- **SET OF TASKS**:
1. Name every company mentioned in the excerpt on Buffett's portfolio, listing each one once.
2. Carry on the excerpt about Buffett's stake in Pool Corp. from the heading "Why Buy Pool Corp?" onward.

(EXTRACT PROVIDED begins)

A New Name in Buffett’s Portfolio
Buffett has trimmed some of his biggest positions in recent quarters, including stakes in Apple and Bank of America, but both still remain among Berkshire’s top four holdings. His reasoning, as he explained in a recent shareholder letter, is simple: “Often, nothing looks compelling; very infrequently we find ourselves knee-deep in opportunities.”
But in the third quarter of last year, one name did catch his eye, and it wasn’t a tech darling or a big bank. It was Pool Corp. (NASDAQ: POOL), the world’s leading distributor of swimming pool supplies and equipment.
Initially, Buffett initiated a small stake. But that wasn’t the end of it. In the first quarter of this year, Berkshire dramatically increased its position by 145%, bringing its total holding to 1.46 million shares. While that’s still a tiny piece of the overall Berkshire pie, less than 0.2% of the portfolio, the rapid buildup suggests Buffett sees long-term potential.
Why Buy Pool Corp?

(EXTRACT PROVIDED ends)
(DATA begins)

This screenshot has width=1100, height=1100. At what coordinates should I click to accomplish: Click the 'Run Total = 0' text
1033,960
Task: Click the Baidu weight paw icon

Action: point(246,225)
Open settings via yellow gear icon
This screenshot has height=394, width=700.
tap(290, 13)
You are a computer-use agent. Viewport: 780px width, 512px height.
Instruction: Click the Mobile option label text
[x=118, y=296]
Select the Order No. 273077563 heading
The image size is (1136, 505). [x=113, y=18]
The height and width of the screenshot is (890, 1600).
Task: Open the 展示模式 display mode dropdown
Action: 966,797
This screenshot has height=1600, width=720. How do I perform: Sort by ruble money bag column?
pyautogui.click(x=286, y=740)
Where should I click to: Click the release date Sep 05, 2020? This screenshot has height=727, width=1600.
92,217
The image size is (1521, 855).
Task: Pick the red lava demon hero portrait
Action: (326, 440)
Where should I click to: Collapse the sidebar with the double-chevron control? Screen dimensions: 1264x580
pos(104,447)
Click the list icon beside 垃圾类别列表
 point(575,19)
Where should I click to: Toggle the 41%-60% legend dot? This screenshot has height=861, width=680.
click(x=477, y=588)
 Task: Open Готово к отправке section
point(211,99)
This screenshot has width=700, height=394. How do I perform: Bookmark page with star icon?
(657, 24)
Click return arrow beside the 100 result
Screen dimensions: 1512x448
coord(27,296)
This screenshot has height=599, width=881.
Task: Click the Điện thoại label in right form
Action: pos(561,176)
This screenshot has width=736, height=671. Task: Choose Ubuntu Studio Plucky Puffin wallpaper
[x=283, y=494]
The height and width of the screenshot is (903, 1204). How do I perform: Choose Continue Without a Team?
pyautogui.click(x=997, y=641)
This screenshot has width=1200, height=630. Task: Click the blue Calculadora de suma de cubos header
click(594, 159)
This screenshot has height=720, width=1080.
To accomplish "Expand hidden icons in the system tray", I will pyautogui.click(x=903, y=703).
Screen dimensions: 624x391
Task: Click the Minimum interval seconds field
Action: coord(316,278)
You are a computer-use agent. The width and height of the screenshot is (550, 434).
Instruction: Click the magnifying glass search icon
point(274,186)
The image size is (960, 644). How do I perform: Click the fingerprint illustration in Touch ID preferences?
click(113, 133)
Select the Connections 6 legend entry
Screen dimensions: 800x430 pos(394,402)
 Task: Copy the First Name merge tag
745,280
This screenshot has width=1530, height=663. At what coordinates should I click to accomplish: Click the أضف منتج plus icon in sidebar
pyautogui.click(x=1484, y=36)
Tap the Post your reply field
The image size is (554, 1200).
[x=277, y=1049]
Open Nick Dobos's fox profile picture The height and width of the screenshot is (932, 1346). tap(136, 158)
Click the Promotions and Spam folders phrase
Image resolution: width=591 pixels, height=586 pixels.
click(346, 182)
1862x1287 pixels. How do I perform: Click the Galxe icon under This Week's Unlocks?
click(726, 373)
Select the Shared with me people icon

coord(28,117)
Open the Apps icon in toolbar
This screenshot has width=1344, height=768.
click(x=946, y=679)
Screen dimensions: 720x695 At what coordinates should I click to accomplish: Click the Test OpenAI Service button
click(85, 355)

(DATA ends)

- **EXERCISE RESULTS**:
1. Apple, Bank of America, Berkshire, Pool Corp.

2.
It may seem like an odd pick at first glance. Pool Corp. has faced some headwinds lately.
Discretionary spending has slowed, and uncooperative weather in key markets like Texas and Florida hasn’t helped either. In its most recent quarter, the company reported a 4% decline in net sales and a 29% drop in earnings per share, excluding a one-time tax benefit.
But short-term bumps like these don’t usually scare Buffett away. He’s looking much further down the road, and he’s likely spotting what many others are missing.
For starters, Pool’s business is naturally seasonal and economically sensitive, but those challenges aren’t permanent. The company remains a dominant force in its industry, thanks in large part to its wide distribution network, deep relationships with commercial customers, such as hotels, gyms, and municipalities, and its own branded products and water-testing technology.
Buffett’s Favorite Word, Moat
If there’s one thing that consistently wins Buffett’s admiration, it’s a moat, and Pool Corp. has a wide one.
With decades of operating experience, a strong portfolio of proprietary products, and customer relationships that are hard to replicate, Pool has created a durable ecosystem that newcomers would struggle to compete with. That kind of edge doesn’t just protect market share, it generates recurring revenue.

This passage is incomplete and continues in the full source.